Les Lafargue[3] se trouvent aussi à Hamsptead où ils ont l'intention de s'installer pour quelques années. Maman me prie de vous dire que Laura a bien meilleure mine maintenant que lorsqu'elle se trouvait à La Haye : elle est beaucoup plus gaie et nous espérons que peu à peu elle se remettra tout à fait du choc terrible que lui a causé la mort de son cher petit garçon[4]. Tous les autres membres de notre famille vont bien. J'espère, mes chers amis, que vous pourrez me donner d'aussi bonnes nouvelles de vous‑mêmes. Écrivez‑moi bientôt. Vous savez que je m'intéresse beaucoup à tout ce qui vous concerne. Si vous condescendiez seulement, ma chère Trautchen, à m'envoyer une lettre toutes les fois que vous en écrivez une demi‑douzaine à votre amie Madame Tenge, je serais contente. Vous voyez que je ne suis pas très exigeants et pas du tout jalouse !

La traduction française du Capital progresse lentement. La prochaine livraison sera excellente. Papa l'a complètement récrite. Le traducteur, qui n'est pas brillant, avait fait du mauvais travail. Malheureusement des corrections de ce genre donnent au Maure autant, sinon plus de travail que s'il avait tout rédigé lui‑même. Il travaille tous les soin jusqu'à deux ou trois heures du matin. Avez‑vous lu les articles sur la première livraison qui viennent de paraître dans La Liberté de Bruxelles[5] ? Il était donné à ces savantissimes 5 belges de découvrir que Marx et Proudhon ont résolu ensemble le problème de la constitution de la valeur.

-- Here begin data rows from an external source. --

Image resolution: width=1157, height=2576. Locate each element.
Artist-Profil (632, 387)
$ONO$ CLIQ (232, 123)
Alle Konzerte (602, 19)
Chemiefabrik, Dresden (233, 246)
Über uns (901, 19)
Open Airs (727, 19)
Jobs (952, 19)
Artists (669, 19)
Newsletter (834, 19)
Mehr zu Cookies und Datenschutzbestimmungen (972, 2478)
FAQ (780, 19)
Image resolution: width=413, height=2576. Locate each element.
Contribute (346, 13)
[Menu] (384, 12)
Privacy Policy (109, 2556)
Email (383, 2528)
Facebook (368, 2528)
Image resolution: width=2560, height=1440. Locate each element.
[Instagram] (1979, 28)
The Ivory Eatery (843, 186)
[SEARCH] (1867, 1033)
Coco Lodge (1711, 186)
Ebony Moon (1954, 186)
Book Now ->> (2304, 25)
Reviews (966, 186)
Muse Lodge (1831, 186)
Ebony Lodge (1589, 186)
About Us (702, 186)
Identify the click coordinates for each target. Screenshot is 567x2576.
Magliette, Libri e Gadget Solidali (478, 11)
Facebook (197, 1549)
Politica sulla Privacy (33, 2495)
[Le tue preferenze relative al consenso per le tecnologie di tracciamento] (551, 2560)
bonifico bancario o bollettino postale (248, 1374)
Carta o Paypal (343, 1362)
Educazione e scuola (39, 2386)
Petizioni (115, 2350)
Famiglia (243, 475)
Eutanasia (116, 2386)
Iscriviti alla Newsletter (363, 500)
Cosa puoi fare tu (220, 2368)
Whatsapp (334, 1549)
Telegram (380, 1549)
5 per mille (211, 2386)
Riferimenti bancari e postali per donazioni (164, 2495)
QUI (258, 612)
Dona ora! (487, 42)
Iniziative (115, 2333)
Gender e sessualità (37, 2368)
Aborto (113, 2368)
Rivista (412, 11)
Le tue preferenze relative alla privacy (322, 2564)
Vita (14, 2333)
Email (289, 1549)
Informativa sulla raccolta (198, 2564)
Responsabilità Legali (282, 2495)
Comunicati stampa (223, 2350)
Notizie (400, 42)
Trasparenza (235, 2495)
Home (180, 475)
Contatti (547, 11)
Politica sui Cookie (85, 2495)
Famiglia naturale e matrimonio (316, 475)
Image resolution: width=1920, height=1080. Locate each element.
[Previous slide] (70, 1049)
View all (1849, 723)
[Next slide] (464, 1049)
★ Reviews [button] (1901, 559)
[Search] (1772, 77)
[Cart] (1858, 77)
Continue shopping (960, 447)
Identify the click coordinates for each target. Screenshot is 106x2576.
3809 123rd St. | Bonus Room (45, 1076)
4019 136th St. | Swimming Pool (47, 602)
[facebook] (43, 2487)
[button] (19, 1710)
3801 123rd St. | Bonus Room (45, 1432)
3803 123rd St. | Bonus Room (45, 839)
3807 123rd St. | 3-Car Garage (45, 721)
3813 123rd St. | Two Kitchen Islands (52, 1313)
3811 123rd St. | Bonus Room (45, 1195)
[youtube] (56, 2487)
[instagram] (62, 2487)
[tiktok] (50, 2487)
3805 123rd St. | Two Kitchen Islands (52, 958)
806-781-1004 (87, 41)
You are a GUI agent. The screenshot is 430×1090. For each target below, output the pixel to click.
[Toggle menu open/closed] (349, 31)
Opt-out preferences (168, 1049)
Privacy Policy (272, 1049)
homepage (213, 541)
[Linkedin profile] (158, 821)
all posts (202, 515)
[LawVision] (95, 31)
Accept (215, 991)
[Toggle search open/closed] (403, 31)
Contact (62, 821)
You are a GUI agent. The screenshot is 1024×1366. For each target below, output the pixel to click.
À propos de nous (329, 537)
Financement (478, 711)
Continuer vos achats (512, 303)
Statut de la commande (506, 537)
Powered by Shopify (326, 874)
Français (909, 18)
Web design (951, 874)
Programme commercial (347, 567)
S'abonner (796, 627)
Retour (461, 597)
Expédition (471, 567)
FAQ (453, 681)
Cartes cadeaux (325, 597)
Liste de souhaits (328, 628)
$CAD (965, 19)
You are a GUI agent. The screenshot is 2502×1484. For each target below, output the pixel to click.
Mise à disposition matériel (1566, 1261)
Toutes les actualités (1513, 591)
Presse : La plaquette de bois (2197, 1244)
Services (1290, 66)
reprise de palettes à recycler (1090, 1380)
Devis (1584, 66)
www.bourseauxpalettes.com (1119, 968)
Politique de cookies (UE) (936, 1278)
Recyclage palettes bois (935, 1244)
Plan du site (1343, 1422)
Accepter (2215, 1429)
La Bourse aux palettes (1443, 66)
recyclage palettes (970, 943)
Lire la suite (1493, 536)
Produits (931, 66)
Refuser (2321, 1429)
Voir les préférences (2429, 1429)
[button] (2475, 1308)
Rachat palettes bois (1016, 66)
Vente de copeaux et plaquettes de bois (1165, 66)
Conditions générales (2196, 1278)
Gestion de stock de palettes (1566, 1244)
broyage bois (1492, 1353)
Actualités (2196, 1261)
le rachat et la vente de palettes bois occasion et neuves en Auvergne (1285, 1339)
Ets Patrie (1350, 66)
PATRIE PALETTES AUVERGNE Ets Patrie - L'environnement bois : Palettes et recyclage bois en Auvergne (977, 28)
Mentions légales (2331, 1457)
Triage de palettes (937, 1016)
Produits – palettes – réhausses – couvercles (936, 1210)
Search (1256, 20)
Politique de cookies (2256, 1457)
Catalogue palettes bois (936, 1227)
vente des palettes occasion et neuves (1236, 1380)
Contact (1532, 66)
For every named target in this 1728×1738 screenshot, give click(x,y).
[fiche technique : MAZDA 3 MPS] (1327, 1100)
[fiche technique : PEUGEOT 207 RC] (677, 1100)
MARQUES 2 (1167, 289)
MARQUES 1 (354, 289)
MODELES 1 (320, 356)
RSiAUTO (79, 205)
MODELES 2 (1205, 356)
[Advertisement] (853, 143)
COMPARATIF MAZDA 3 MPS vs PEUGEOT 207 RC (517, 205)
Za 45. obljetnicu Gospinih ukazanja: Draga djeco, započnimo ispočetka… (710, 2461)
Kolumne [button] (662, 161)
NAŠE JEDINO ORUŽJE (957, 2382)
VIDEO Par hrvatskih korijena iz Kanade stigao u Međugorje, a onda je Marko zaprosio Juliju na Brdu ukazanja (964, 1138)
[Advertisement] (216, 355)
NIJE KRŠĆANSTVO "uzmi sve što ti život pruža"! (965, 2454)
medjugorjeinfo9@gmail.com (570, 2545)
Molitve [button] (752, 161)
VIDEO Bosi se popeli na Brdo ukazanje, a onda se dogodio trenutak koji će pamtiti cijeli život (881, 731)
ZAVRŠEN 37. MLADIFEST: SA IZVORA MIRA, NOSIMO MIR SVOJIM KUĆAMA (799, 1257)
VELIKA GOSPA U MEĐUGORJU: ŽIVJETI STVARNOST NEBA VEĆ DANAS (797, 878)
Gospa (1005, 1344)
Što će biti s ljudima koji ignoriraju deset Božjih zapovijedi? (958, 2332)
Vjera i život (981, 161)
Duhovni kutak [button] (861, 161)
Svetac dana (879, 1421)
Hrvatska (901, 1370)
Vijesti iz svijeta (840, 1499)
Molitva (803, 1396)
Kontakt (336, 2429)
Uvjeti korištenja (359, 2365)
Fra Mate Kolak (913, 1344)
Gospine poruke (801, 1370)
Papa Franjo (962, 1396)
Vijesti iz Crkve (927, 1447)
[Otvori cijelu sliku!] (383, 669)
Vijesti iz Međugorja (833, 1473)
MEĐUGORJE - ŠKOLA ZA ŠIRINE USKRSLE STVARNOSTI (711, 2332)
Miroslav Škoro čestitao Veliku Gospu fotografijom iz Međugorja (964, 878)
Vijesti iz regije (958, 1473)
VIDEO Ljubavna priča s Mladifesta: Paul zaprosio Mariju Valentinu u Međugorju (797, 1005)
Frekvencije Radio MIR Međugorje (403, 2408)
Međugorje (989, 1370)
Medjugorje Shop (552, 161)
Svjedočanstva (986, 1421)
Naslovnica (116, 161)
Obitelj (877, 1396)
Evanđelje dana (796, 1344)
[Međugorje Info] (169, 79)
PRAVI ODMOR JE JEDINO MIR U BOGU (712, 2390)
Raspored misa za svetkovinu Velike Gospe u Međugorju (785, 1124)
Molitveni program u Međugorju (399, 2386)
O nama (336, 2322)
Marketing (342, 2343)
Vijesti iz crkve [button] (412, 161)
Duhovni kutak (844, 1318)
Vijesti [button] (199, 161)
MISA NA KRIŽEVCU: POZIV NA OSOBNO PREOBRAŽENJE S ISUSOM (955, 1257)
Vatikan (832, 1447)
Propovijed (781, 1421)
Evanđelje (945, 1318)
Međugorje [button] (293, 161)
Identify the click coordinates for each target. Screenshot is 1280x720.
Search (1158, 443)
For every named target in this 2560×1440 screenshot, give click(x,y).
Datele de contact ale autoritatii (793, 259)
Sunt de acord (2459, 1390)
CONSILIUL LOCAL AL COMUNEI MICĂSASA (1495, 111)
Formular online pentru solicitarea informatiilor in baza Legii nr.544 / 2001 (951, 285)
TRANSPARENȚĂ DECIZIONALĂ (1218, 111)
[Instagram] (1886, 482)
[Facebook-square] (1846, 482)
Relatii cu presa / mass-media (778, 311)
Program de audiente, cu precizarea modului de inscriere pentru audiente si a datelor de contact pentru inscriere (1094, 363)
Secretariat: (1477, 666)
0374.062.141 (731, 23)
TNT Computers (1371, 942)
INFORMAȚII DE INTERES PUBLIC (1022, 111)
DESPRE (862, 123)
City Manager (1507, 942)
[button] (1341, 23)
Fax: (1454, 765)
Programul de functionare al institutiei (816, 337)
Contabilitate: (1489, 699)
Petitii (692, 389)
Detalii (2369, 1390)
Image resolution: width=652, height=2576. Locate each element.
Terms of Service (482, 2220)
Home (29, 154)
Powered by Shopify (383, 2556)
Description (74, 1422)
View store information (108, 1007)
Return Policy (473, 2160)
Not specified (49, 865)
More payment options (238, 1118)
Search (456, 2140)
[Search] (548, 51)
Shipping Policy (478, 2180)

Voilà ce que c'est que l'esprit belge, du faro[6] tout pur, sans mélange.

Si bêtes que soient ces Belges, cela ne les empêche pas de poursuivre leurs misérables intrigues contre l'Internationale. Ils coopèrent plus que jamais avec leurs frères du Jura et se sont alliés récemment à cet ouvrier britannique modèle qu'est Hales[7] et cet ivrogne de Mottershead[8]. Leur parti a été renforcé, par l'adhésion de Jung[9], dont la honteuse défection est le fruit d'une vanité grotesque. Ce misérable ne pouvait admettre l'idée d'un transfert du Conseil à New York[10], ce qui lui aurait retiré toute son importance. Pendant des semaines, il a rongé son frein en silence, et maintenant il s'est enfin mis ouvertement au service de l'illustre Hales. Mais tous ces petits intrigants auront bientôt épuisé leurs petits rôles et, tout compte fait, ce sera une bonne chose pour l'Association de s'être débarrassée de collaborateurs comme les illustres Jung, Hales, etc. Ce n'est pas un malheur après tout que ces hommes aient dévoilé leur vrai visage. Ma feuille est remplie; j'ai donc tout juste le temps de vous renouveler nos meilleurs vœux pour vous deux et pour la chère Françoise.

Je reste votre amie sincère

Jenny.

  1. Jenny et son mari avaient voulu donner des cours de français à Oxford.
  2. Le Congrès de La Haye.
  3. Après le Congrès de La Haye, les Lafargue se fixent à Londres où ils resteront jusqu'en 1882, Paul exerçant la profession de photograveur.
  4. Voir la lettre de Jenny du 3 mai 1872, ci‑dessus, p. 216.
  5. « Karl Marx et son analyse de la valeur », La Liberté n° 48 à 51, 8‑22 décembre 1872.
  6. Bière légère qu'on trouvait à Bruxelles.
  7. John Hales : syndicaliste anglais qui avait été secrétaire du C.G. de l'Internationale, s'en était retiré en décembre 1872.
  8. Thomas Mottershead : syndicaliste anglais membre du C. G. de l'Internationale, était passé à l'opposition après le Congrès de La Haye.
  9. Hermann Jung (1833‑1901): membre du C.G. de l'Internationale, s'était également retiré en décembre 1872.
  10. On sait que l'Internationale avait décidé de transférer son siège aux Etats‑Unis.